The writer is a financial journalist and “More. Author of the book “The 10,000-Year Rise of the World Economy”.
For years, asset markets behaved rather like staff Star Trek:On a mission to “boldly go where no one has gone before” to reach new heights and find new machines for speculation.
But 2022 was a reminder that, like the cast of a sci-fi series, missions can have casualties. In this case, the red shirts, the hapless extras sent to confront the threat with Captain Kirk and Mr. Spock, only to be killed by the episode’s monster, were the cryptocurrencies that suffered in the collapse that ended with FTX collapsing.
But the more common assets also had their problems. The S&P 500 is down 16 percent at the time of writing, while the MSCI Emerging Markets index is down 23 percent.
The causes of these failures are known and interrelated. The first was Russia’s invasion of Ukraine, which disrupted energy markets and added a “supply shock” to existing inflationary pressures. This exacerbated the second factor, the struggle of central banks to set the right monetary policy in the face of a combination of rising prices and impact on consumer demand. Financial markets have spent the year debating whether central banks will do too little to curb inflation or do too much to destroy the economy.
Not far below the surface of this debate was a more pressing long-term question. Given the level of accumulated debt in an advanced economy, is there a limit to monetary tightening? 2007-09 since the financial crisis, attempts to return interest rates to levels considered “normal” in the late 20th century have been reduced by market fluctuations. As Scotty regularly said about the engine Star Trek:USS Enterprise, “She can take it, Captain.”

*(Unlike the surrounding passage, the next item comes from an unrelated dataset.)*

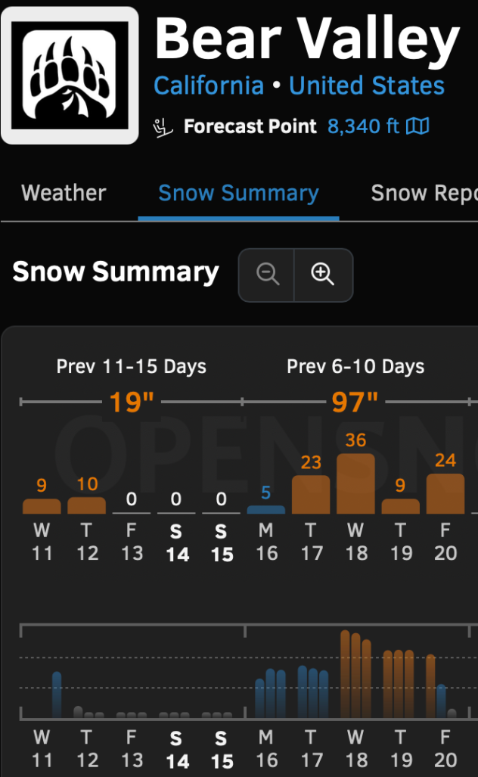Click the 10 inch bar for Thursday 12
This screenshot has width=478, height=777.
87,505
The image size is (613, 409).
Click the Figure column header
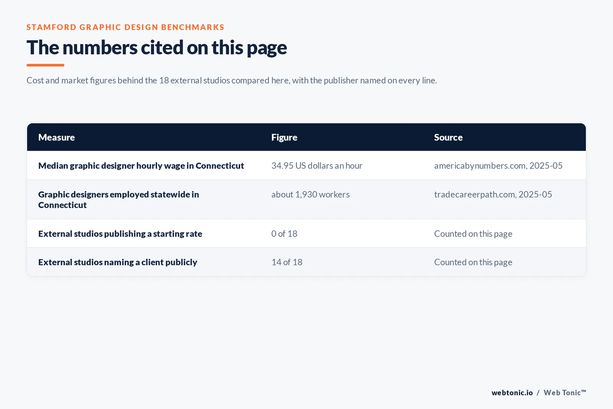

As a result, fears about the fragility of the financial system are the best source of hope for the bulls. That’s why markets have been desperate for any sign of a “pivot” from the Fed. That axis should not include a decision by the Fed to reduce interest rates. just a sign that the rate of growth has slowed. At the moment of greatest danger, the markets would be saved just as Messrs. Kirk, Spock and McCoy would “glow” on their ship in the face of a Klingon attack.
So there was plenty of optimism this week as the Federal Reserve held its latest rate-setting meeting. Finally, inflation eased to 7.1 percent in November, the lowest rate this year. And the Fed slowed the pace of interest rate hikes, revealing a half-point jump rather than its earlier moves of three-quarters of a point. But Fed Chairman Jay Powell wasn’t ready to bail out the markets just yet. The central bank would need to see “substantially more evidence” that inflation is falling before easing the monetary brakes. The Fed’s projections were for higher rates, higher inflation and slower growth than previous projections.
Perhaps investors’ desperate need for confidence from the Fed should be food for thought. In a normal cycle, interest rates should rise as the economy grows, but equity markets can still thrive as earnings forecasts are revised higher.
Since the financial crisis of 2007-09, there has been a less healthy combination. Economic growth has been disappointing in the developed world, but that hasn’t deterred risk assets. equities, high-yield debt and property have all boomed. Is this really healthy? Extremely low short-term interest rates may make it much easier to finance the corporate sector, but may lead to the survival of too many “zombie companies” and thus prevent the “creative destruction” needed to transform the economy. increase productivity.
A world in which economies stagnate while financial markets soar would strike Mr. Spock as highly illogical. But it’s entirely possible that the pattern will resume in 2023. All the markets want for Christmas is the hope of lower prices; a stronger economy is not really required.
For things to change, one of three things must happen. The first would be for inflation to take root in advanced economies, as it did in the 1970s. This is not excluded. The combination of an aging population and a crackdown on immigration can lead to a wage-price spiral. In turn, this will reduce corporate profits and therefore stock market valuations. A second possibility would be a combination of higher energy costs and monetary tightening that would dampen markets as well as the economy. Again, this can happen. it happened in the early 1980s.
A third possibility would be much healthier. Somehow, advanced economies can find productivity improvements that can deliver faster economic growth and higher living standards for all. such a combination should also be good for asset markets. Unfortunately, absent some fantastic technological breakthrough, this seems the least likely outcome of the three. In an ideal world, both markets and the global economy could, in Spock’s words, “live long and prosper.” But very often in the real world only financial markets thrive.